THE PROBLEM → Restate each record exactly as it was written.

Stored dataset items
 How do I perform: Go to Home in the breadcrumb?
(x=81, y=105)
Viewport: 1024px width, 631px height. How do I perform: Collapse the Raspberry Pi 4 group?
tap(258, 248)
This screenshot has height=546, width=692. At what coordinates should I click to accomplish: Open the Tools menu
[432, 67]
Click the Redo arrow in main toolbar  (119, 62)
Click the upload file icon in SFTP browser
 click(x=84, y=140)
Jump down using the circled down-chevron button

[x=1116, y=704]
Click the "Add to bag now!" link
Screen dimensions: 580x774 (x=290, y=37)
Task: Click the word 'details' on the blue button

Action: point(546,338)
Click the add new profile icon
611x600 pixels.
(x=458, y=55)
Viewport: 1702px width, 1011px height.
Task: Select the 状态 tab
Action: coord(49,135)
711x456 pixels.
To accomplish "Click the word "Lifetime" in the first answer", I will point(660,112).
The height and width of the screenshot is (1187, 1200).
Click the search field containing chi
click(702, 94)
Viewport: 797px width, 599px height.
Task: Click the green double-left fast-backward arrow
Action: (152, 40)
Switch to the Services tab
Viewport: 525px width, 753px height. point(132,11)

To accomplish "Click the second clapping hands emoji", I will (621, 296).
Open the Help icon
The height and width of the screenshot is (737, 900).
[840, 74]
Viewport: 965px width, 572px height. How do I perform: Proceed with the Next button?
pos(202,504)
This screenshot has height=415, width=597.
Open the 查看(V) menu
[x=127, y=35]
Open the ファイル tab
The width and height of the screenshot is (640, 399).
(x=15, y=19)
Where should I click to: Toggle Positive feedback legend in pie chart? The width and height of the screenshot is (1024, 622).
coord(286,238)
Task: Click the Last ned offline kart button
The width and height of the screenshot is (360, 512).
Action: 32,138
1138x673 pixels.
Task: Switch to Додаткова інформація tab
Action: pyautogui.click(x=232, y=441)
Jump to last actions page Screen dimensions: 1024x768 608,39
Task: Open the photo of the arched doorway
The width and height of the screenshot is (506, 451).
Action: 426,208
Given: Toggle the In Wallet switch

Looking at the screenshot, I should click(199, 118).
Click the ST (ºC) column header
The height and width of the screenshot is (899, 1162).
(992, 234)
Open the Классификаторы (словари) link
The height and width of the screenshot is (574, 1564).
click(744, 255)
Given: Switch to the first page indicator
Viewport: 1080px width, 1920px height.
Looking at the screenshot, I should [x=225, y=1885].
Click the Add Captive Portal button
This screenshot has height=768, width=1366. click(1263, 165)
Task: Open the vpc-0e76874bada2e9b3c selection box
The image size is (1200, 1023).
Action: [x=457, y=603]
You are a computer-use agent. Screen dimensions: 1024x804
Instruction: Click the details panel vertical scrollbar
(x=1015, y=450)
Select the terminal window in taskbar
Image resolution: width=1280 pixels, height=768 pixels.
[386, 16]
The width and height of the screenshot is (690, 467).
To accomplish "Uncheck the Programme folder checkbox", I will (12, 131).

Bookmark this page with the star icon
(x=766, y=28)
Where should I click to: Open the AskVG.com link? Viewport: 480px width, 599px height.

RESPONSE BOX →
 How do I perform: Go to Home in the breadcrumb?
(x=81, y=105)
Viewport: 1024px width, 631px height. How do I perform: Collapse the Raspberry Pi 4 group?
tap(258, 248)
This screenshot has height=546, width=692. At what coordinates should I click to accomplish: Open the Tools menu
[432, 67]
Click the Redo arrow in main toolbar  (119, 62)
Click the upload file icon in SFTP browser
 click(x=84, y=140)
Jump down using the circled down-chevron button

[x=1116, y=704]
Click the "Add to bag now!" link
Screen dimensions: 580x774 (x=290, y=37)
Task: Click the word 'details' on the blue button

Action: point(546,338)
Click the add new profile icon
611x600 pixels.
(x=458, y=55)
Viewport: 1702px width, 1011px height.
Task: Select the 状态 tab
Action: coord(49,135)
711x456 pixels.
To accomplish "Click the word "Lifetime" in the first answer", I will point(660,112).
The height and width of the screenshot is (1187, 1200).
Click the search field containing chi
click(702, 94)
Viewport: 797px width, 599px height.
Task: Click the green double-left fast-backward arrow
Action: (152, 40)
Switch to the Services tab
Viewport: 525px width, 753px height. point(132,11)

To accomplish "Click the second clapping hands emoji", I will (621, 296).
Open the Help icon
The height and width of the screenshot is (737, 900).
[840, 74]
Viewport: 965px width, 572px height. How do I perform: Proceed with the Next button?
pos(202,504)
This screenshot has height=415, width=597.
Open the 查看(V) menu
[x=127, y=35]
Open the ファイル tab
The width and height of the screenshot is (640, 399).
(x=15, y=19)
Where should I click to: Toggle Positive feedback legend in pie chart? The width and height of the screenshot is (1024, 622).
coord(286,238)
Task: Click the Last ned offline kart button
The width and height of the screenshot is (360, 512).
Action: 32,138
1138x673 pixels.
Task: Switch to Додаткова інформація tab
Action: pyautogui.click(x=232, y=441)
Jump to last actions page Screen dimensions: 1024x768 608,39
Task: Open the photo of the arched doorway
The width and height of the screenshot is (506, 451).
Action: 426,208
Given: Toggle the In Wallet switch

Looking at the screenshot, I should click(199, 118).
Click the ST (ºC) column header
The height and width of the screenshot is (899, 1162).
(992, 234)
Open the Классификаторы (словари) link
The height and width of the screenshot is (574, 1564).
click(744, 255)
Given: Switch to the first page indicator
Viewport: 1080px width, 1920px height.
Looking at the screenshot, I should [x=225, y=1885].
Click the Add Captive Portal button
This screenshot has height=768, width=1366. click(1263, 165)
Task: Open the vpc-0e76874bada2e9b3c selection box
The image size is (1200, 1023).
Action: [x=457, y=603]
You are a computer-use agent. Screen dimensions: 1024x804
Instruction: Click the details panel vertical scrollbar
(x=1015, y=450)
Select the terminal window in taskbar
Image resolution: width=1280 pixels, height=768 pixels.
[386, 16]
The width and height of the screenshot is (690, 467).
To accomplish "Uncheck the Programme folder checkbox", I will (12, 131).

Bookmark this page with the star icon
(x=766, y=28)
Where should I click to: Open the AskVG.com link? Viewport: 480px width, 599px height.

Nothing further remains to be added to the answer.